Избранный отрывок.
Следует помнить, что самостоятельная деятельность Валуева продолжалась всего четыре года: с лета 1841, когда он окончил университет, до ноября 1845 года, когда завершился его жизненный путь. Поскольку с 1842 года Валуева терзала чахотка и из-за почти не прекращающихся лихорадок он по нескольку месяцев принужден был не выходить из дома, Хомяков в некрологе отметил, что деятельность Валуева длилась около трех лет. Можно только удивляться значительности сделанного им за такое короткое время. Уйдя из жизни в двадцатипятилетнем возрасте, он успел состояться как ученый и журналист. По свидетельству Хомякова, «имя Валуева получило уже известность в литературе и науке, лицо его получило уже почетное место в общественном уважении»[101].
Валуеву удалось совершить так много потому, что каждый день его жизни был рассчитан буквально по минутам. К. Д. Кавелин, Н. А. Елагин, А. Ф. Гильфердинг, С. П. Шевырев – все в один голос утверждали, что смерть Валуева ускорила крайняя интенсивность его работы. Но с другой стороны, он прожил жизнь так, как хотел, в полном согласии с самим собой.
Валуев не только энергично работал сам, но и окружающих понуждал к труду, был, по словам Хомякова, «нравственным двигателем разрозненных сил». Что конкретно значило это для Хомяковых, мы узнаем из их писем и мемуарных свидетельств современников. Е. М. Хомякова жаловалась брату Н. М. Языкову, что племянник совершенно замучил ее переводами для «Библиотеки для воспитания», по три раза в день справляется, трудится ли она[102]. Хомякову Валуев пенял, что тот мало работает, что расточает в устных беседах сокровища ума, даже взял с него честное слово, что ежедневно будет записывать свои мысли. И для начала даже закрыл на ключ хозяина дома в его кабинете[103]. Именно по настоянию Валуева Хомяков начал писать «Записки о всемирной истории». Как знать, если бы Валуев прожил еще несколько лет, возможно, эта работа была бы завершена. Недаром Екатерина Михайловна выражала недовольство тем, что племянник совершенно оторвал мужа от поэзии.
Со стороны могло показаться, учитывая возрастную разницу (Хомяков был старше племянника на 16 лет), что Валуев как представитель младшего поколения славянофилов зависит в своих начинаниях от старшего друга, но последний заявил, что в характере Валуева было много «самодеятельности и инициативы»[104], что его влияние на него было исключительным и благотворным: «<…> никто не может вполне оценить, что я в Валуеве потерял и как много я ему обязан был во всех самых важных частях моей умственной деятельности. Во многом он был моею совестию, не позволяя мне ни слабеть, ни предаваться излишнему преобладанию сухого и логического анализа, к которому я по своей природе склонен. Если что-нибудь во мне ценят друзья, то я хотел бы, чтобы они знали, что в продолжение целых семи лет дружба Валуева постоянно работала над исправлением дурного и укреплением хорошего во мне»[105]. Это очень важное признание. Недаром время дружбы с Валуевым Хомяков считал «самым деятельным в своей жизни»[106]. Поэтому болезнь и смерть Валуева были огромным потрясением для него и для его жены. «Я так с ним сжился душою, что с трудом понимаю, как мне быть без него. Такие потери могут просто отучить от жизни», – сообщал Хомяков Н. М. Языкову[107].

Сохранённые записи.
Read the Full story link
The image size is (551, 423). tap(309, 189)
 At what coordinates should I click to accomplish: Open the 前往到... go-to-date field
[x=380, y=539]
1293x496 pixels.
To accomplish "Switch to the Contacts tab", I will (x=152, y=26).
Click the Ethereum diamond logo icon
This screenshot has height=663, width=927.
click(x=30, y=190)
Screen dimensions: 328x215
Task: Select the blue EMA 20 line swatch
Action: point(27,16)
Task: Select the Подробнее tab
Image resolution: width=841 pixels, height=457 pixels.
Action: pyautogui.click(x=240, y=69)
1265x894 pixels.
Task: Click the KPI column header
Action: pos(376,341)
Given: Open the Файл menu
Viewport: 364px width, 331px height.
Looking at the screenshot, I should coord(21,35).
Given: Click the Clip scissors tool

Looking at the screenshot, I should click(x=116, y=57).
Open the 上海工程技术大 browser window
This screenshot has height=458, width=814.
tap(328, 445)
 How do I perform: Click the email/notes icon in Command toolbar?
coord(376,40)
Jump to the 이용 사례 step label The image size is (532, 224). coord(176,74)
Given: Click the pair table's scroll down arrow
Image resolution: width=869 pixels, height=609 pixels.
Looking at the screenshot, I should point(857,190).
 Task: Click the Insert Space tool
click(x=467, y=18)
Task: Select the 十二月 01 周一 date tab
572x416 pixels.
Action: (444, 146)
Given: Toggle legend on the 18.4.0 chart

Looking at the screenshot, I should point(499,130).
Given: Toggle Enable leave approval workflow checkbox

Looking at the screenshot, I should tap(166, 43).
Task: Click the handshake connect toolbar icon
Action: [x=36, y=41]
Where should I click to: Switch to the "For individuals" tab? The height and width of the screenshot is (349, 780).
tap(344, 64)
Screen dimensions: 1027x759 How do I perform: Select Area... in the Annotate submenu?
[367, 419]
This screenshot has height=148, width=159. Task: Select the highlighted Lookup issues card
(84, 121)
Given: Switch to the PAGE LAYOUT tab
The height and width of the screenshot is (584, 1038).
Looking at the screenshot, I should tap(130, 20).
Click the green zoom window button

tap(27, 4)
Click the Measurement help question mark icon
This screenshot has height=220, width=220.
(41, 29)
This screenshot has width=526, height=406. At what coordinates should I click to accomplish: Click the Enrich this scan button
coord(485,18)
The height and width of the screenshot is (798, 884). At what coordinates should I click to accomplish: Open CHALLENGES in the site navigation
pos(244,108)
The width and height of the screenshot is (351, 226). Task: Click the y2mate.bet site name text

Задания.
1. Назовите всех, кто, согласно отрывку о Валуеве, в один голос утверждал, что смерть Валуева ускорила крайняя интенсивность его работы.
2. Перепишите из отрывка о Валуеве фрагмент, начиная со слов «Валуеву удалось совершить» и заканчивая словами «с самим собой.».
Список для работы не понадобится.

Ответы к заданиям.
1. К. Д. Кавелин, Н. А. Елагин, А. Ф. Гильфердинг, С. П. Шевырев.

2.
Валуеву удалось совершить так много потому, что каждый день его жизни был рассчитан буквально по минутам. К. Д. Кавелин, Н. А. Елагин, А. Ф. Гильфердинг, С. П. Шевырев – все в один голос утверждали, что смерть Валуева ускорила крайняя интенсивность его работы. Но с другой стороны, он прожил жизнь так, как хотел, в полном согласии с самим собой.